> [Exercise aim]: Repeat the material exactly, leaving no line out.

*** Data supplied

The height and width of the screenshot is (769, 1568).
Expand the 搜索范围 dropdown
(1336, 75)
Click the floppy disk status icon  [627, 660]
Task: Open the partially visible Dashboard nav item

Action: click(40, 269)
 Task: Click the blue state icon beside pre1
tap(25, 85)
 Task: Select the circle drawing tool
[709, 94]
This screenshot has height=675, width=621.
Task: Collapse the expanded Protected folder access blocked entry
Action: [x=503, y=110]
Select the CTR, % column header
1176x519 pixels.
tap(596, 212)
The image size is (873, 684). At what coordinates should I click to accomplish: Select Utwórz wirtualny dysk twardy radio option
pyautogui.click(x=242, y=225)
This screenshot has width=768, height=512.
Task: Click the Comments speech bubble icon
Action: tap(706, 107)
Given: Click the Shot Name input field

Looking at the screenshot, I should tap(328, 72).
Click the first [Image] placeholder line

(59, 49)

******

> [Answer for this exercise]:
The height and width of the screenshot is (769, 1568).
Expand the 搜索范围 dropdown
(1336, 75)
Click the floppy disk status icon  [627, 660]
Task: Open the partially visible Dashboard nav item

Action: click(40, 269)
 Task: Click the blue state icon beside pre1
tap(25, 85)
 Task: Select the circle drawing tool
[709, 94]
This screenshot has height=675, width=621.
Task: Collapse the expanded Protected folder access blocked entry
Action: [x=503, y=110]
Select the CTR, % column header
1176x519 pixels.
tap(596, 212)
The image size is (873, 684). At what coordinates should I click to accomplish: Select Utwórz wirtualny dysk twardy radio option
pyautogui.click(x=242, y=225)
This screenshot has width=768, height=512.
Task: Click the Comments speech bubble icon
Action: tap(706, 107)
Given: Click the Shot Name input field

Looking at the screenshot, I should tap(328, 72).
Click the first [Image] placeholder line

(59, 49)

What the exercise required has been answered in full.